University Book Store
Seattle, WA
Friday, January 17th at 6:30 PM
Attending: Michael Damian Thomas, Caroline M. Yoachim, and E. Lily Yu

Shakespeare & Co.
Philadelphia, PA
Saturday, January 25 around 6 PM
Attending: Lynne M. Thomas, Fran Wilde, Sarah Pinsker, C. S. E. Cooney, Shveta Thakrar, Sara Cleto, Ali Trotta, and K.M. Szpara

Illini Union Bookstore
Champaign, IL
Wednesday, February 5 at 6:30 PM
Attending: Lynne M. Thomas and Michael Damian Thomas

Uncle Hugo’s Science Fiction Bookstore
Minneapolis, MN
Saturday, February 15 at 1 PM
Attending: Lynne M. Thomas and Michael Damian Thomas, and Merc Fenn Wolfmoor, plus Kelly McCullough

We hope to see you at one of these events, Space Unicorns!

And now the contents of Uncanny Magazine Issue 32! The spectacular cover is Fallen Embers by Nilah Magruder. Our new fiction includes Rae Carson’s thunderous tale of motherhood in terrifying circumstances “Badass Moms in the Zombie Apocalypse,” Eugenia Triantafyllou’s heartfelt tale of immigration, family, and loss “My Country Is a Ghost,” C.L. Clark’s powerful story of competition and terrible stakes “You Perfect, Broken Thing,” Bonnie Jo Stufflebeam’s heart-wrenching exploration of a lifetime’s sex and love “Where You Linger,” Sharon Hsu’s dissection of portal fantasies and colonialism “And All the Trees of the Forest Shall Clap Their Hands,” and Alex Bledsoe’s sharp and horrific yarn of faith and monsters “The Spirit of the Leech.” Our reprint is E. Lily Yu’s “Braid of Days and Wake of Nights,” originally published in The Magazine of Fantasy and Science Fiction, Jan/Feb 2016.

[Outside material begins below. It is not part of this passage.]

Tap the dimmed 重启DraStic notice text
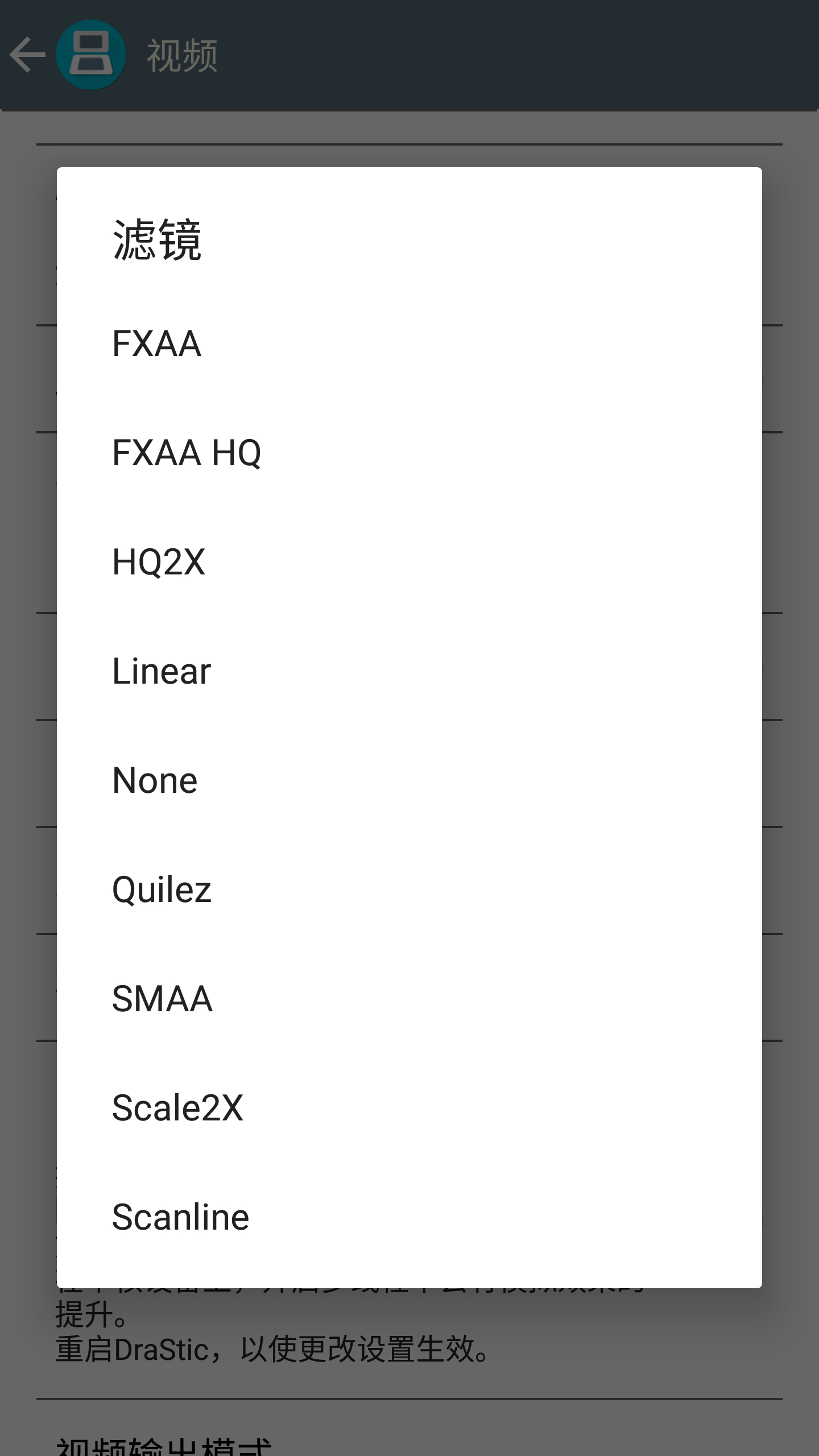The image size is (819, 1456). tap(273, 1349)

Our provocative and compelling essays this month include “Writing with My Keys Between My Fingers” by Meg Elison, “Save Me a Seat on the Couch: Spoiler Culture, Inclusion, and Disability” by Marissa Lingen, “Speculative Fictions, Everywhere We Look” by Malka Older, and “Street Harassment Is an Access Issue” by Katharine Duckett. This month also includes a new editorial column by Nonfiction Editor Elsa Sjunneson called “Imagining Place: The BBC Miniseries.” Our gorgeous and evocative poetry includes “Who Do You Think You Are” by Ada Hoffmann, “Elegy for the Self as Villeneuve’s Belle” by Brandon O’Brien, “The Death of the Gods” by Leah Bobet, and “A tenjō kudari (“ceiling hanger” yōkai) defends her theft” by Betsy Aoki. Finally, Caroline M. Yoachim interviews Eugenia Triantafyllou and Bonnie Jo Stufflebeam about their stories.

The Uncanny Magazine Podcast 32A features “Badass Moms in the Zombie Apocalypse” by Rae Carson, as read by Erika Ensign, “Who Do You Think You Are” by Ada Hoffmann, as read by Joy Piedmont, and Lynne M. Thomas interviewing Rae Carson. The Uncanny Magazine Podcast 32B features “And All the Trees of the Forest Shall Clap Their Hands” by Sharon Hsu, as read by Joy Piedmont, “The Death of the Gods” by Leah Bobet, as read by Erika Ensign, and Lynne M. Thomas interviewing Sharon Hsu.

As always, we are deeply grateful for your support of Uncanny Magazine. Shine on, Space Unicorns!